The National (Editorial)
April 1, 2011 - 12:00am

In recent weeks, Israel's Knesset has passed a series of laws that make it clear there is only one kind of Israeli. Human Rights Watch has gone so far as to term the legislation, driven mainly by the hardline foreign minister Avidgor Leiberman, "race laws".

An Israeli, according to the so-called Nakba law, wholeheartedly and unreservedly celebrates the founding of the Jewish state in 1948. Any groups or institutions that mourn the event, which was accompanied by the expulsion of hundreds of thousands of Arab residents from their homes - the Nakba, or Catastrophe - or that deny the state's "Jewish and democratic nature" can now be denied state funds.

The first draft of the bill sought jail terms of up to three years for anyone who publicly recognised the Nakba or refused to pledge a loyalty oath to Israel. It was, unsurprisingly, met with an international outcry.

While slightly watered-down, the law as passed still institutionalises a one-sided narrative about an event that remains an open wound in the lives of Palestinians scattered around the region and the world. In Israel, it is now effectively illegal to deny the state's Jewish nature.

"This is a kind of law to control our memory, to control our collective memory," Haneen Zoabi, the first woman elected from an Arab party in Israel, said of the Nakba law.

Another of the laws, the Citizenship Law, allows the state to revoke citizenship and jail anyone convicted of acting against "the sovereignty of the state".

Supporters say the law is necessary to fight terror, but jurists fear that such a broad definition could be used to target even peaceful Arab activists. Another law entrenches the rights of rural, Jewish-majority communities to ban Israeli Arabs from moving to their areas and living among them.

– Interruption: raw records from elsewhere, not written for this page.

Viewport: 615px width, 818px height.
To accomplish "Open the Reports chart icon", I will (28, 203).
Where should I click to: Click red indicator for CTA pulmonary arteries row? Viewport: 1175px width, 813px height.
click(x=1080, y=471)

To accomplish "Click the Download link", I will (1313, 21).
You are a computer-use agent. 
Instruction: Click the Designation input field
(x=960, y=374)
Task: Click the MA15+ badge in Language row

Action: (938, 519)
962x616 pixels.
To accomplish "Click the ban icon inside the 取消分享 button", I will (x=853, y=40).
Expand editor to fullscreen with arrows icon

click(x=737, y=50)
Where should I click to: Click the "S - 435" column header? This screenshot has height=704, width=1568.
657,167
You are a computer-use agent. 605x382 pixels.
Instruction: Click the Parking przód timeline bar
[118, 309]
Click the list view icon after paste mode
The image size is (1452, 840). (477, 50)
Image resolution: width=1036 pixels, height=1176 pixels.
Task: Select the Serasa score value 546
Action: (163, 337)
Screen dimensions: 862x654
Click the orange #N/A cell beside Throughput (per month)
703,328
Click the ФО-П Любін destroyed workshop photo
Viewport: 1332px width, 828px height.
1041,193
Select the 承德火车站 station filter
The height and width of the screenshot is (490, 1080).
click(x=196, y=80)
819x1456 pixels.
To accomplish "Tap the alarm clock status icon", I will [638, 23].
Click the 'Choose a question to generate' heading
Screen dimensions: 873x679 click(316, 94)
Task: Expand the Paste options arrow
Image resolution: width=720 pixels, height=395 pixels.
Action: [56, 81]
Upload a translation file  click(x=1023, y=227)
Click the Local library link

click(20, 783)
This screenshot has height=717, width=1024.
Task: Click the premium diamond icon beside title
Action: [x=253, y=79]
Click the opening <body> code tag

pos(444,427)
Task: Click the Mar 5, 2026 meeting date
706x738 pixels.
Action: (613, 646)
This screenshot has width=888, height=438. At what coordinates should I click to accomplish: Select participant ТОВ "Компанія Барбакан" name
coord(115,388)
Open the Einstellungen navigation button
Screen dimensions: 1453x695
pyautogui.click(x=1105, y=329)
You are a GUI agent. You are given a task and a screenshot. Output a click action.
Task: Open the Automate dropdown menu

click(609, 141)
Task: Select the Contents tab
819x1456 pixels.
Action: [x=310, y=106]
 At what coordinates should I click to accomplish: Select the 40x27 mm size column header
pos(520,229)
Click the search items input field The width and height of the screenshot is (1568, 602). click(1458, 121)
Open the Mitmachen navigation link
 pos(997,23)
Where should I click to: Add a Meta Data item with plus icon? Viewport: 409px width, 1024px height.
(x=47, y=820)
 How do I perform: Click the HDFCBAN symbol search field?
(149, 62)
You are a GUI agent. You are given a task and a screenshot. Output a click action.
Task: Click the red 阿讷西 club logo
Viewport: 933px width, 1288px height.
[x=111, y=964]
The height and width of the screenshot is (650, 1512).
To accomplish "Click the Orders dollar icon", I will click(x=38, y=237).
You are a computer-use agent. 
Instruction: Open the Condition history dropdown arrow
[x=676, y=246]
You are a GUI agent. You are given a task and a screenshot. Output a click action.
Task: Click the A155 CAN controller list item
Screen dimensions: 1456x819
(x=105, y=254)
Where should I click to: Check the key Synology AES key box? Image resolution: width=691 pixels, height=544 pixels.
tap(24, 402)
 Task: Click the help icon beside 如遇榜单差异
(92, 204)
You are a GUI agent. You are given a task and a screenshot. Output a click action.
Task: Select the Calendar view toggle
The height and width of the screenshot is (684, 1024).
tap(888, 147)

Israel should realise that there will be consequences to cementing the idea that citizens who disagree with state policy are enemies.

These moves will certainly be raised when the UN debates whether or not to recognise the state of Palestine in September. People will undoubtedly argue that Arabs simply aren't welcome in Israel any more - and never will be.

In the longer-term Israel, which has always had greater moral obligations than other states because of the circumstances of its founding, is reinforcing its pariah status. Already, 66 per cent of Britons, a key ally, now view Israel negatively, a trend echoed elsewhere, a BBC poll this month showed.

The greatest danger, however, is to Israel itself. We've seen such behaviour before. These are the actions of a state sliding into fascism.